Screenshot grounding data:

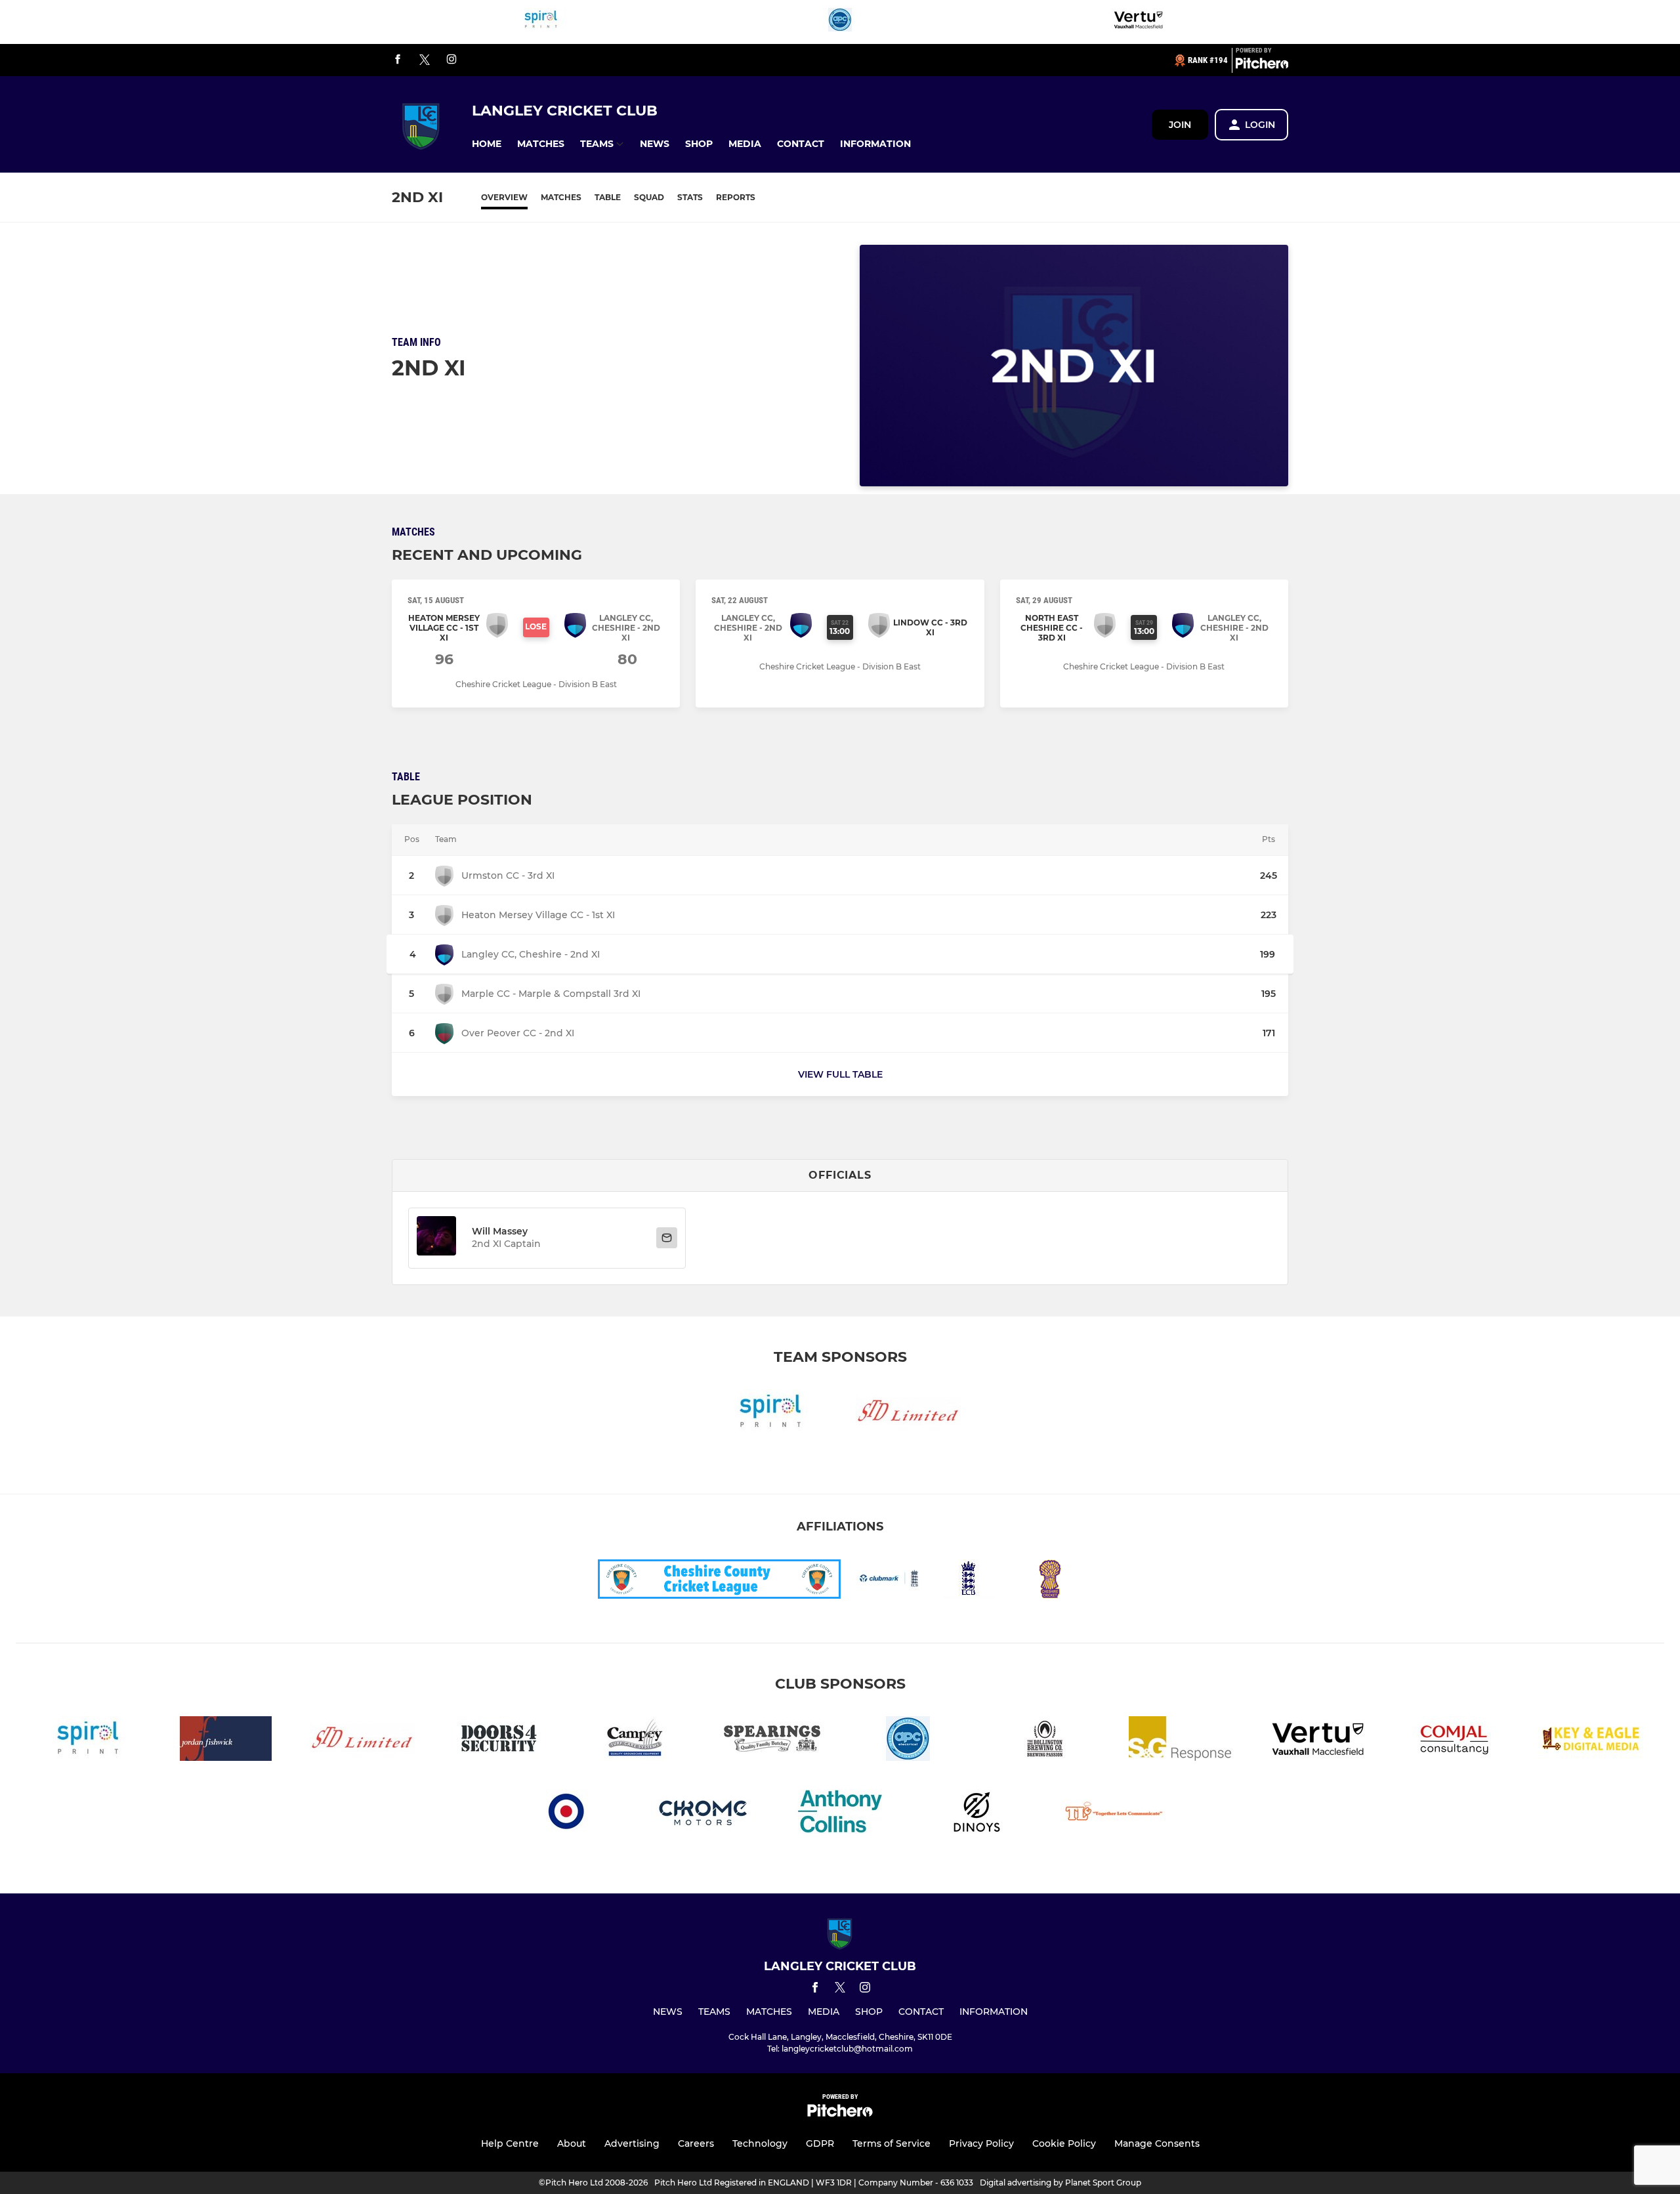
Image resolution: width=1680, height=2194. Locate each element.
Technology (760, 2143)
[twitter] (424, 60)
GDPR (820, 2143)
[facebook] (398, 60)
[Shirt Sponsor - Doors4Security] (498, 1740)
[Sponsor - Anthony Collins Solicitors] (840, 1813)
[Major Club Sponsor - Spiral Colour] (541, 22)
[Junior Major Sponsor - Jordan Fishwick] (225, 1740)
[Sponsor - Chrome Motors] (703, 1813)
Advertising (632, 2143)
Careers (696, 2143)
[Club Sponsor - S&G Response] (1181, 1740)
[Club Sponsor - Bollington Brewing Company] (1044, 1740)
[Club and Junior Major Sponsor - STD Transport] (908, 1414)
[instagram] (451, 60)
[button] (486, 144)
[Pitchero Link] (1262, 66)
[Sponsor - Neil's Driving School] (567, 1813)
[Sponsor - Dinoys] (976, 1813)
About (571, 2143)
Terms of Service (891, 2143)
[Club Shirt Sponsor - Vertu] (1138, 22)
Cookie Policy (1064, 2143)
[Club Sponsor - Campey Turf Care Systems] (635, 1740)
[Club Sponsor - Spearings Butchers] (771, 1740)
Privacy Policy (981, 2143)
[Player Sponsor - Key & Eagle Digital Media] (1590, 1740)
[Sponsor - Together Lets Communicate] (1113, 1813)
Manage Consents (1157, 2143)
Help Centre (510, 2143)
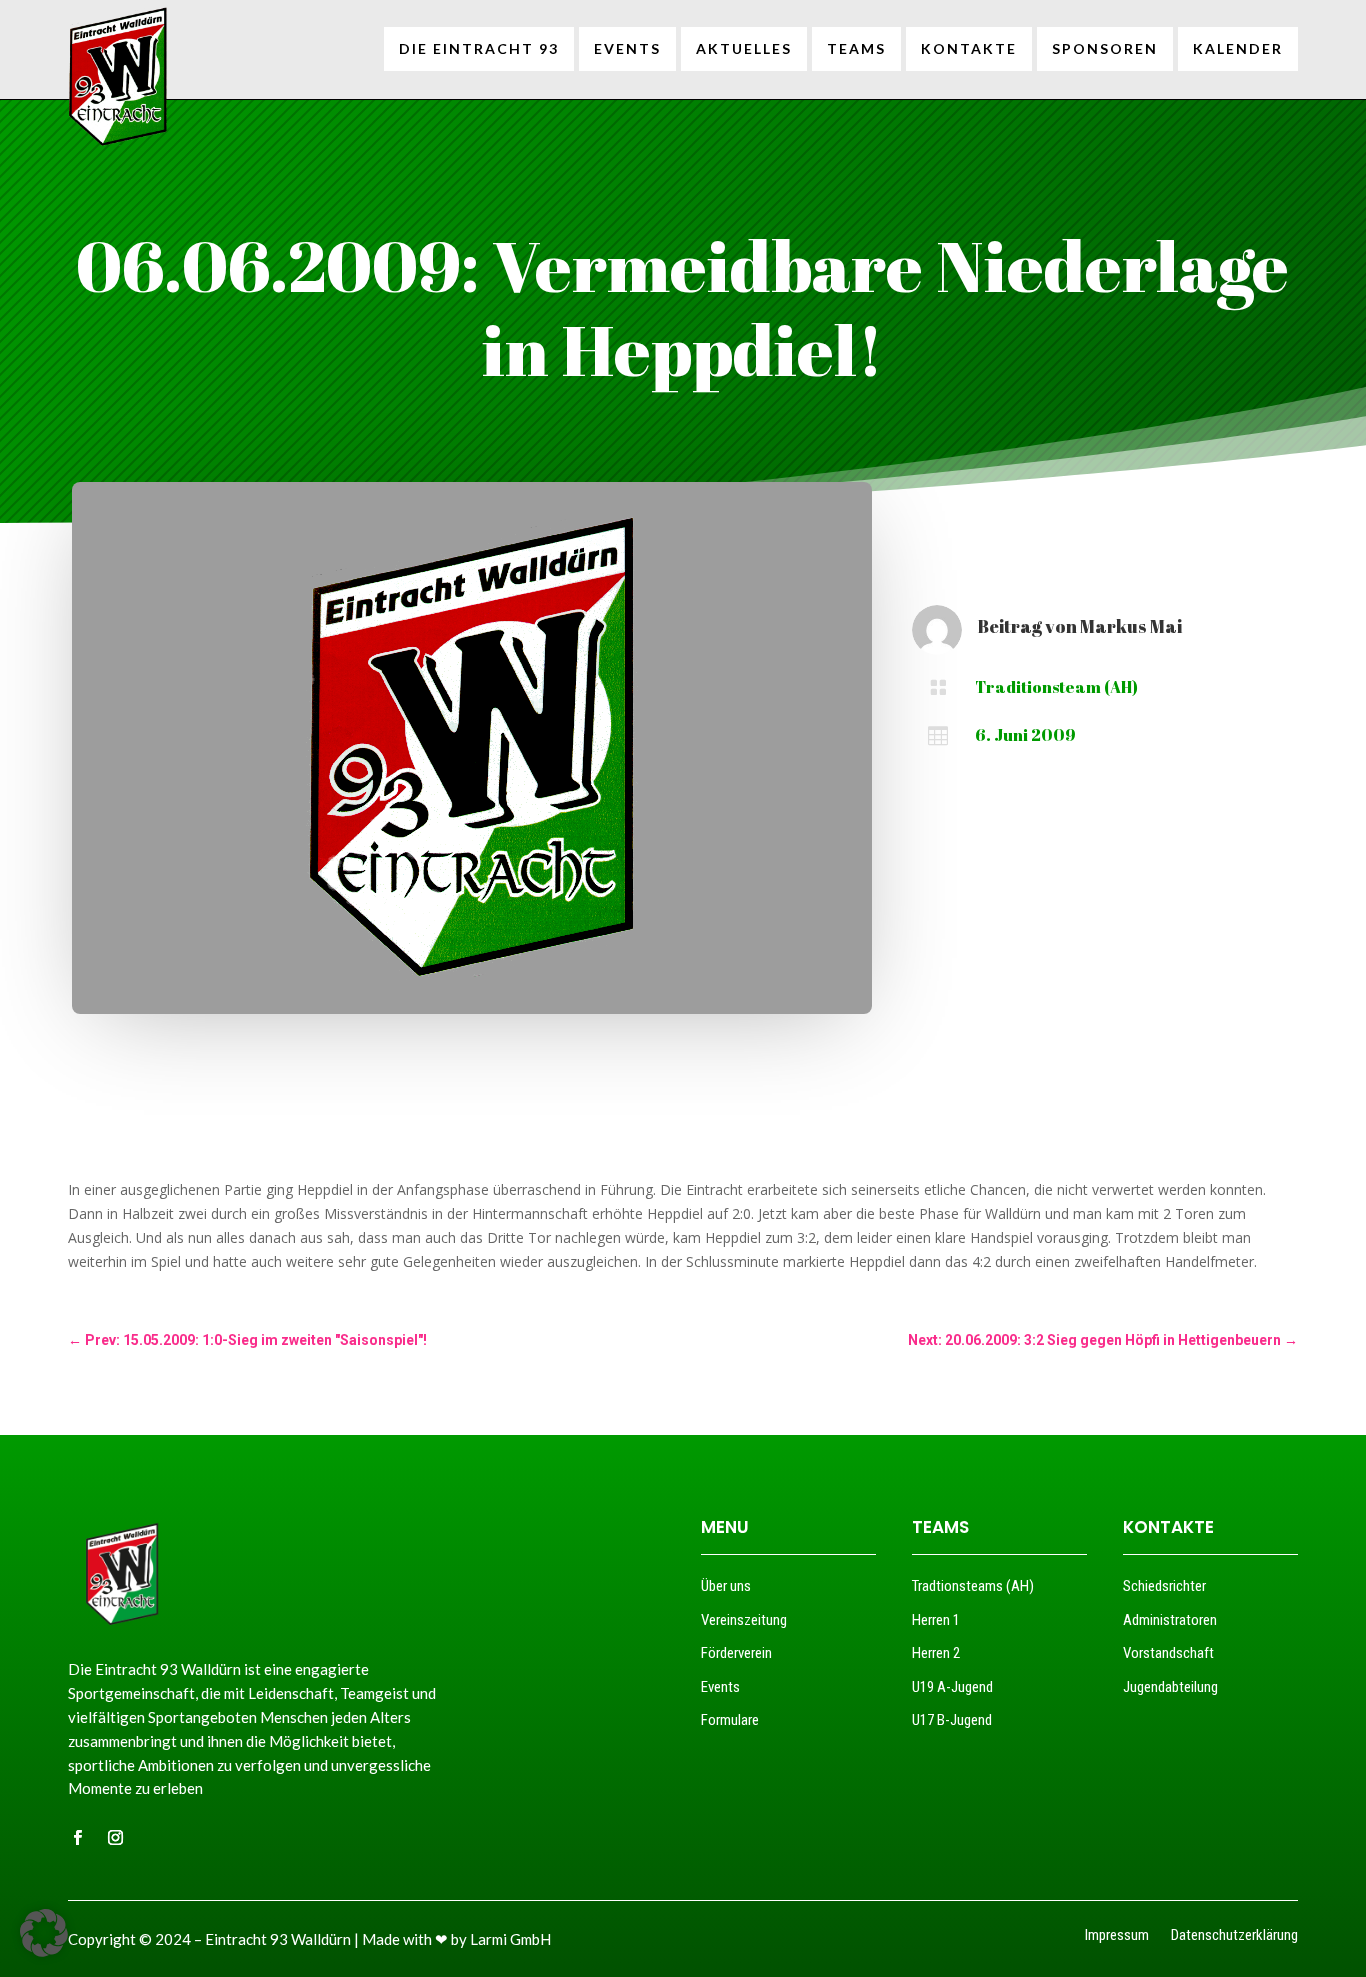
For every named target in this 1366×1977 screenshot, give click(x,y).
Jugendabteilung (1170, 1687)
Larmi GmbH (510, 1939)
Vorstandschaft (1168, 1653)
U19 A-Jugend (952, 1687)
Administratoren (1170, 1620)
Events (720, 1687)
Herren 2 (936, 1653)
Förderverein (736, 1653)
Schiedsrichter (1164, 1586)
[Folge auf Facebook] (77, 1838)
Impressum (1117, 1936)
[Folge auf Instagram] (115, 1838)
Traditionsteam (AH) (1056, 687)
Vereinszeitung (744, 1620)
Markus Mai (1131, 626)
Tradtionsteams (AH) (973, 1586)
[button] (44, 1933)
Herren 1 (936, 1620)
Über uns (726, 1586)
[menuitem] (479, 49)
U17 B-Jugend (952, 1720)
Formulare (730, 1720)
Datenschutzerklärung (1234, 1936)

Work required
Each line from the one that holds "Herren 2 (936, 1653)" to the end of the records above should be transcribed exactly, both ends included.

Written reply
Herren 2 (936, 1653)
Förderverein (736, 1653)
Schiedsrichter (1164, 1586)
[Folge auf Facebook] (77, 1838)
Impressum (1117, 1936)
[Folge auf Instagram] (115, 1838)
Traditionsteam (AH) (1056, 687)
Vereinszeitung (744, 1620)
Markus Mai (1131, 626)
Tradtionsteams (AH) (973, 1586)
[button] (44, 1933)
Herren 1 (936, 1620)
Über uns (726, 1586)
[menuitem] (479, 49)
U17 B-Jugend (952, 1720)
Formulare (730, 1720)
Datenschutzerklärung (1234, 1936)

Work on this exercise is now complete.